Below are the records; copy exactly the stretch from the line containing "Image resolution: width=273, height=2576." through the line containing "플랫폼 상태 (310, 2370)", both ends included, and nothing else.

%%

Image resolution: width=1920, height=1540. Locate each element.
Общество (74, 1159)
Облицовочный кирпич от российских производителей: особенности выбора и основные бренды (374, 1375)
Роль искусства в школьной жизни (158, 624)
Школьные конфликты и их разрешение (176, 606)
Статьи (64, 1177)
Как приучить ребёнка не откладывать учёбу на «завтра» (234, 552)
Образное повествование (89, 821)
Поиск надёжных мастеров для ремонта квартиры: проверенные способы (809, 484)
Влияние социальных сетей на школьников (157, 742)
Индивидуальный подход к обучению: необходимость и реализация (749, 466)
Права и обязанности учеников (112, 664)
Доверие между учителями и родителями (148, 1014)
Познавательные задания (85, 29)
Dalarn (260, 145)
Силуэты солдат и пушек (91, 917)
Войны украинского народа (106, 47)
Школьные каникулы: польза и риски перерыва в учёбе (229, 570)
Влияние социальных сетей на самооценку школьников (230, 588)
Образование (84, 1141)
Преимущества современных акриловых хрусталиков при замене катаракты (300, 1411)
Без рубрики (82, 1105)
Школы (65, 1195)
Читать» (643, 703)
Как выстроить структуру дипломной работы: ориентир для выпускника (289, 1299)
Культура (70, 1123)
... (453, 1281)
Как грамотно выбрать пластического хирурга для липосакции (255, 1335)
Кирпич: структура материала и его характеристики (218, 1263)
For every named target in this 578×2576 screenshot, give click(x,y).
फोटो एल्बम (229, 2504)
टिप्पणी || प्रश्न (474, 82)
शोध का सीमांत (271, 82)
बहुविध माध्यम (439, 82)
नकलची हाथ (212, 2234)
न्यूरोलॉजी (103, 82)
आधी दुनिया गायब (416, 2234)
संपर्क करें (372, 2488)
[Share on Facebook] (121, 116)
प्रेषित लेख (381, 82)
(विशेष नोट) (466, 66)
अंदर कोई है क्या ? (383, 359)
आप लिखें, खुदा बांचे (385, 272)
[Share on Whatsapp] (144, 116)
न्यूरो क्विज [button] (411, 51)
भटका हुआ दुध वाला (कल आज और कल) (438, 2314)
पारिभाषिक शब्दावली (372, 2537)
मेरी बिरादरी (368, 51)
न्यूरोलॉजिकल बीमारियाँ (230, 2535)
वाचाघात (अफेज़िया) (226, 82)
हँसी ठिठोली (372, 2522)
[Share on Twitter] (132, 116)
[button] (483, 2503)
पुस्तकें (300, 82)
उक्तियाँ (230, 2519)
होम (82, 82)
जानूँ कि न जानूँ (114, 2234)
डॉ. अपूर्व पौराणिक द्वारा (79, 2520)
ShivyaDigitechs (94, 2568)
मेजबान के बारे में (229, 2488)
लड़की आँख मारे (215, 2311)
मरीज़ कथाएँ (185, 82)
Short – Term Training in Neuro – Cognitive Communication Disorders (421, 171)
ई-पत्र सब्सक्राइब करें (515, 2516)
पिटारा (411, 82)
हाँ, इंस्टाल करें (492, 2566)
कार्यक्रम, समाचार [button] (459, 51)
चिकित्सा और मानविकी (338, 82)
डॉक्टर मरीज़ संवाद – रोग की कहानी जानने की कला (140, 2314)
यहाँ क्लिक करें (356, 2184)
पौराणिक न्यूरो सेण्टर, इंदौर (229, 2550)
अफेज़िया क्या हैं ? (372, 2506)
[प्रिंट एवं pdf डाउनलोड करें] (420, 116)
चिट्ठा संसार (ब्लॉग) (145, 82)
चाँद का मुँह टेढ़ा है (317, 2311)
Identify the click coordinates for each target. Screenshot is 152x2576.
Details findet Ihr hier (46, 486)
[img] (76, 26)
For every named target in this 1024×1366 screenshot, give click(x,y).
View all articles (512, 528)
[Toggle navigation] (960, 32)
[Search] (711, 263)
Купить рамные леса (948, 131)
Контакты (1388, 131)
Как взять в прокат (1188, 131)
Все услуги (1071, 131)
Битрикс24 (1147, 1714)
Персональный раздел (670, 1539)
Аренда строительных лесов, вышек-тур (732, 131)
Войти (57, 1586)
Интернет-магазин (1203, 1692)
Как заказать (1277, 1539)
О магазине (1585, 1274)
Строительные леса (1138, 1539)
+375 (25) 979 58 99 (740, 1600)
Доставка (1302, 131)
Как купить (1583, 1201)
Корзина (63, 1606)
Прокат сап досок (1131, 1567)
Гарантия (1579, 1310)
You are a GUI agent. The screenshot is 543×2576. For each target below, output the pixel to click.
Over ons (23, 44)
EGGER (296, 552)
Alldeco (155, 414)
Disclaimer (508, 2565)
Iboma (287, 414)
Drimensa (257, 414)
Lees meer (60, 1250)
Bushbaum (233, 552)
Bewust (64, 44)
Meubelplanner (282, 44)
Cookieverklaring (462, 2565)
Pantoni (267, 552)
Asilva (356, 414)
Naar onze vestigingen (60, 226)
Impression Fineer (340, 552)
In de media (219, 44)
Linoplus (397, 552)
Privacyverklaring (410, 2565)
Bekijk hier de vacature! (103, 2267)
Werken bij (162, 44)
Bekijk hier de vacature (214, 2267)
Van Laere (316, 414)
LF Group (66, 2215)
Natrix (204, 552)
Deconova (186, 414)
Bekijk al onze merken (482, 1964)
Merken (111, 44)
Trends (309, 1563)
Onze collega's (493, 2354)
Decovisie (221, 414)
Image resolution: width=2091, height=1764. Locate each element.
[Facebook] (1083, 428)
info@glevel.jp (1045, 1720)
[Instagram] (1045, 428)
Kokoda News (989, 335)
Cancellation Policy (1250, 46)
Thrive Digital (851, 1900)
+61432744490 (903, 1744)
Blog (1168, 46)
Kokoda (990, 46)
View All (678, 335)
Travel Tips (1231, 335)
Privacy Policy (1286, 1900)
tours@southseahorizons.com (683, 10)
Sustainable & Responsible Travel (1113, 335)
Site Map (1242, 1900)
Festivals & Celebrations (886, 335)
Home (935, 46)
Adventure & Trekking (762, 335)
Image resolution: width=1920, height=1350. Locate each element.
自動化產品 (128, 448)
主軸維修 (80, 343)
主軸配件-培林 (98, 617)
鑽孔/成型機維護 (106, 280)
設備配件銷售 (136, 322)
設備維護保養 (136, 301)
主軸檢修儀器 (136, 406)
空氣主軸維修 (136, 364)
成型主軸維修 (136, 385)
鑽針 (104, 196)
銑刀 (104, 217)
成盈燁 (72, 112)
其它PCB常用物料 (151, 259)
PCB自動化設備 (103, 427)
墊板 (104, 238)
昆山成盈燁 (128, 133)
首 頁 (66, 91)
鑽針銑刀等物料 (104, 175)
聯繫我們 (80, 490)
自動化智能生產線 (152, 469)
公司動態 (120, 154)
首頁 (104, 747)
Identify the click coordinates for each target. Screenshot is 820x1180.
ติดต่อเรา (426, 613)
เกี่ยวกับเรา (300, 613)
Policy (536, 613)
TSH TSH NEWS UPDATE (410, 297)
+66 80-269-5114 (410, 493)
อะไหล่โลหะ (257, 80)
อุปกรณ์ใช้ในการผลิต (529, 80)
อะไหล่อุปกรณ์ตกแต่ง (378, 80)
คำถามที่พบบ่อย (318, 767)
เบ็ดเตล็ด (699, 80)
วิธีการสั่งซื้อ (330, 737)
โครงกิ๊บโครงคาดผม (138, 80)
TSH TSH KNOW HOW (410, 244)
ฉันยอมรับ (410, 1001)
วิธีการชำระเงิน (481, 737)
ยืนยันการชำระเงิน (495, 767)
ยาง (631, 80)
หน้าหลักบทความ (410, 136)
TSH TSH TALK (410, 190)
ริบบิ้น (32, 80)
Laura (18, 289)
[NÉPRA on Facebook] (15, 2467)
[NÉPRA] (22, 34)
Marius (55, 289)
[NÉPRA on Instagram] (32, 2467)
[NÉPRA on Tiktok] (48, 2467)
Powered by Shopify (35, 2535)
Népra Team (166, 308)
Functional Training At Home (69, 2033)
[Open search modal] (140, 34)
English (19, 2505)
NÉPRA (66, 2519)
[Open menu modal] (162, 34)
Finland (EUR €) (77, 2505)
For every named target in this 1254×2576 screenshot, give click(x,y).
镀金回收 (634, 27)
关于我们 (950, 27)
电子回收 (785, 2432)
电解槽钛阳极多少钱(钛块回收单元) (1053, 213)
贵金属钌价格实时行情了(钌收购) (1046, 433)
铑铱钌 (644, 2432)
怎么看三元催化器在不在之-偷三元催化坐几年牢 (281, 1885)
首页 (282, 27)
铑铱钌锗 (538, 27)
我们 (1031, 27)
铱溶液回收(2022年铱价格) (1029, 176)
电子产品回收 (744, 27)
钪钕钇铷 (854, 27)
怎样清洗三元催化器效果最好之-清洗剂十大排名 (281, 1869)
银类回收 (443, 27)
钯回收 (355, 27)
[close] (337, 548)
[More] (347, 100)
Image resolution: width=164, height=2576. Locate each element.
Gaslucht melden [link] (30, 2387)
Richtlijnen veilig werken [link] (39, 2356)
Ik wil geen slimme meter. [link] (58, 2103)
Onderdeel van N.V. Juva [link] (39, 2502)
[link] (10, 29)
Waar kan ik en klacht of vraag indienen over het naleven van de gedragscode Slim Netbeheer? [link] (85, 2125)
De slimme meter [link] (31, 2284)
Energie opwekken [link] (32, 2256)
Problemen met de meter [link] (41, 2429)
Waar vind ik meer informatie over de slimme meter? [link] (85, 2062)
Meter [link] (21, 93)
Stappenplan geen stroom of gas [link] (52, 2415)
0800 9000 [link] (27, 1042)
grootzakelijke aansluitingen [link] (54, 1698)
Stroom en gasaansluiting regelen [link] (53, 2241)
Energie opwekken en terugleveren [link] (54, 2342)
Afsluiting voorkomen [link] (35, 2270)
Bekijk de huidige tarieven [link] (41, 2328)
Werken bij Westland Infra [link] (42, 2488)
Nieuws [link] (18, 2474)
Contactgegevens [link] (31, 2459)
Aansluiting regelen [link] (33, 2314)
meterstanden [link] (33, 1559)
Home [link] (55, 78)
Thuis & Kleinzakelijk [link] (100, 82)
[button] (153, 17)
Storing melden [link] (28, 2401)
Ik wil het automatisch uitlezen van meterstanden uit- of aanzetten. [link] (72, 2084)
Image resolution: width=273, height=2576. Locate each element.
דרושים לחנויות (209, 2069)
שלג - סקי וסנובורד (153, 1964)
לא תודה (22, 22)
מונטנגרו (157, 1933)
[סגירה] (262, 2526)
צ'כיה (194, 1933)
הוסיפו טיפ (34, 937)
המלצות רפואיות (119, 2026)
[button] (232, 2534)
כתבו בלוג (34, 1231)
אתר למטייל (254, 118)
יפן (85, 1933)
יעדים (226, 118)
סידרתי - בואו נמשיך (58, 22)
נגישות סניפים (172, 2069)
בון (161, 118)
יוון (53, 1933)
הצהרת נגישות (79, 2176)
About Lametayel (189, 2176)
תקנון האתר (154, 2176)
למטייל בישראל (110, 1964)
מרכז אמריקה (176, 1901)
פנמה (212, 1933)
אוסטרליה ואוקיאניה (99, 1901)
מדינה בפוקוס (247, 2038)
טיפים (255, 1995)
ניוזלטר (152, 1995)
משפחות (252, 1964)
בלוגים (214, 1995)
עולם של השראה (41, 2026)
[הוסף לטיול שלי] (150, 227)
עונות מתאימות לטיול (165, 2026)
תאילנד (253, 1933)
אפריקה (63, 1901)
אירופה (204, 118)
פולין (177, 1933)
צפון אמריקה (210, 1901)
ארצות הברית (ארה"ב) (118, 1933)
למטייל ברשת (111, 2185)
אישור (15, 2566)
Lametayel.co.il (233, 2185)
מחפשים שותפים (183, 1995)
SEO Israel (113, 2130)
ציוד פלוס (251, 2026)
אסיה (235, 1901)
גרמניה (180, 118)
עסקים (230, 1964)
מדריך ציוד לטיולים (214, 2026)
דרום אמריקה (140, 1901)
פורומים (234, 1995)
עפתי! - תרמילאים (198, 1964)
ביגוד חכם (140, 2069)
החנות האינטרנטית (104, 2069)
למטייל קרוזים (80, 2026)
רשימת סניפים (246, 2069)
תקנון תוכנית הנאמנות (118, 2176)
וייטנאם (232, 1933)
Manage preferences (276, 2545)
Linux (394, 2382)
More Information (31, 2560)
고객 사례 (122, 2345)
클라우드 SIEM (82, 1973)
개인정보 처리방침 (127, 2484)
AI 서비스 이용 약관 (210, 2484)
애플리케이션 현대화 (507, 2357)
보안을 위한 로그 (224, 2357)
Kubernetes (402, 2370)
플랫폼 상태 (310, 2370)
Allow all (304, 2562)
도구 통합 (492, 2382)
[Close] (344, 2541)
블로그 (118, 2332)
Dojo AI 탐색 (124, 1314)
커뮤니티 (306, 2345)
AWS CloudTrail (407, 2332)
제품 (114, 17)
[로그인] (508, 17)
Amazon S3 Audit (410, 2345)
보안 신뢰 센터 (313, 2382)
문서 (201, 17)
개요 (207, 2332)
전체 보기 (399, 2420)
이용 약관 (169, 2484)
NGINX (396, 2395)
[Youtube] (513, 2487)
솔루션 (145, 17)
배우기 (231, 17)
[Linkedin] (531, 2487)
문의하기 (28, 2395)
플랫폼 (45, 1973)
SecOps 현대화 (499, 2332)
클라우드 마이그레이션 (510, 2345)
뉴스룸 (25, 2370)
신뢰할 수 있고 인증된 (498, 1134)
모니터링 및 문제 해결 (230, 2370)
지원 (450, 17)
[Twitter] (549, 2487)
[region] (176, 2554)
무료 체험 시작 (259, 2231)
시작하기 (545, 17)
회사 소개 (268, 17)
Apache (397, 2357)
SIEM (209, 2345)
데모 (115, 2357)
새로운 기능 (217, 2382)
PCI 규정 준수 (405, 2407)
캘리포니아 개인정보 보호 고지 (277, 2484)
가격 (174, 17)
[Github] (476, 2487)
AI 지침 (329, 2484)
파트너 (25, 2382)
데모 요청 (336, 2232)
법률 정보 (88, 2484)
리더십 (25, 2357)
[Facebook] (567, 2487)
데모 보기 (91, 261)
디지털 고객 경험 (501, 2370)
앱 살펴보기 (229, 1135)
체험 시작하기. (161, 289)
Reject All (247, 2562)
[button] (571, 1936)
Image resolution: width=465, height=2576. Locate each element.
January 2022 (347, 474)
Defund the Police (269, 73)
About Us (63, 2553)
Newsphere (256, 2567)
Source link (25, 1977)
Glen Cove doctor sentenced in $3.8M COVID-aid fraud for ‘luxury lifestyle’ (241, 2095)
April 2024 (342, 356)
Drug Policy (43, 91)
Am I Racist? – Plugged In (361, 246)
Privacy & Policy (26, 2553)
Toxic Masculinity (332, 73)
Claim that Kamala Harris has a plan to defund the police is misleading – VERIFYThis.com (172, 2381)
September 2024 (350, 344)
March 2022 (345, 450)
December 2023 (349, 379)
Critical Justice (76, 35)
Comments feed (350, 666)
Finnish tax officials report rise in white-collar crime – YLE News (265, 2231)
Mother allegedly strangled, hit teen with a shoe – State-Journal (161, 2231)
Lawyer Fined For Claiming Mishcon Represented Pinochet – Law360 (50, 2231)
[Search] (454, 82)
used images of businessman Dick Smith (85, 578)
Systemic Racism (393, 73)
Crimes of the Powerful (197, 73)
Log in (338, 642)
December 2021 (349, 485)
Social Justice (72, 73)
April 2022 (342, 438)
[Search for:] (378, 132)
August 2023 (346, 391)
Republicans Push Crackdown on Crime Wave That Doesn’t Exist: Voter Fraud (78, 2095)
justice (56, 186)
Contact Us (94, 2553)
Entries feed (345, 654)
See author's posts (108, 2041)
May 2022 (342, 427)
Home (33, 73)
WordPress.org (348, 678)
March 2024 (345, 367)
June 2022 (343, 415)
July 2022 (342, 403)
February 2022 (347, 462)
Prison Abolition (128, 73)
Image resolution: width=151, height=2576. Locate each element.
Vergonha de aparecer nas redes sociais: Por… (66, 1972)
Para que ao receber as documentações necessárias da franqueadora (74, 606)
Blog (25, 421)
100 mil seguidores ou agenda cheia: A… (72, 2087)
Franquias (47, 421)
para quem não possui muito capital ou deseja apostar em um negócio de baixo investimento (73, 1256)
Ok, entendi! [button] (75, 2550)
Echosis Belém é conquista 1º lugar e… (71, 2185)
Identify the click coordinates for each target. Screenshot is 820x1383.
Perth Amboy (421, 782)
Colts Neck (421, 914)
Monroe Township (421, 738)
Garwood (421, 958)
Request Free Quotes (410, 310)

%%

## Result for this task
Image resolution: width=273, height=2576. Locate each element.
דרושים לחנויות (209, 2069)
שלג - סקי וסנובורד (153, 1964)
לא תודה (22, 22)
מונטנגרו (157, 1933)
[סגירה] (262, 2526)
צ'כיה (194, 1933)
הוסיפו טיפ (34, 937)
המלצות רפואיות (119, 2026)
[button] (232, 2534)
כתבו בלוג (34, 1231)
אתר למטייל (254, 118)
יפן (85, 1933)
יעדים (226, 118)
סידרתי - בואו נמשיך (58, 22)
נגישות סניפים (172, 2069)
בון (161, 118)
יוון (53, 1933)
הצהרת נגישות (79, 2176)
About Lametayel (189, 2176)
תקנון האתר (154, 2176)
למטייל בישראל (110, 1964)
מרכז אמריקה (176, 1901)
פנמה (212, 1933)
אוסטרליה ואוקיאניה (99, 1901)
מדינה בפוקוס (247, 2038)
טיפים (255, 1995)
ניוזלטר (152, 1995)
משפחות (252, 1964)
בלוגים (214, 1995)
עולם של השראה (41, 2026)
[הוסף לטיול שלי] (150, 227)
עונות מתאימות לטיול (165, 2026)
תאילנד (253, 1933)
אפריקה (63, 1901)
אירופה (204, 118)
פולין (177, 1933)
צפון אמריקה (210, 1901)
ארצות הברית (ארה"ב) (118, 1933)
למטייל ברשת (111, 2185)
אישור (15, 2566)
Lametayel.co.il (233, 2185)
מחפשים שותפים (183, 1995)
SEO Israel (113, 2130)
ציוד פלוס (251, 2026)
אסיה (235, 1901)
גרמניה (180, 118)
עסקים (230, 1964)
מדריך ציוד לטיולים (214, 2026)
דרום אמריקה (140, 1901)
פורומים (234, 1995)
עפתי! - תרמילאים (198, 1964)
ביגוד חכם (140, 2069)
החנות האינטרנטית (104, 2069)
למטייל קרוזים (80, 2026)
רשימת סניפים (246, 2069)
תקנון תוכנית הנאמנות (118, 2176)
וייטנאם (232, 1933)
Manage preferences (276, 2545)
Linux (394, 2382)
More Information (31, 2560)
고객 사례 (122, 2345)
클라우드 SIEM (82, 1973)
개인정보 처리방침 (127, 2484)
AI 서비스 이용 약관 (210, 2484)
애플리케이션 현대화 (507, 2357)
보안을 위한 로그 (224, 2357)
Kubernetes (402, 2370)
플랫폼 상태 (310, 2370)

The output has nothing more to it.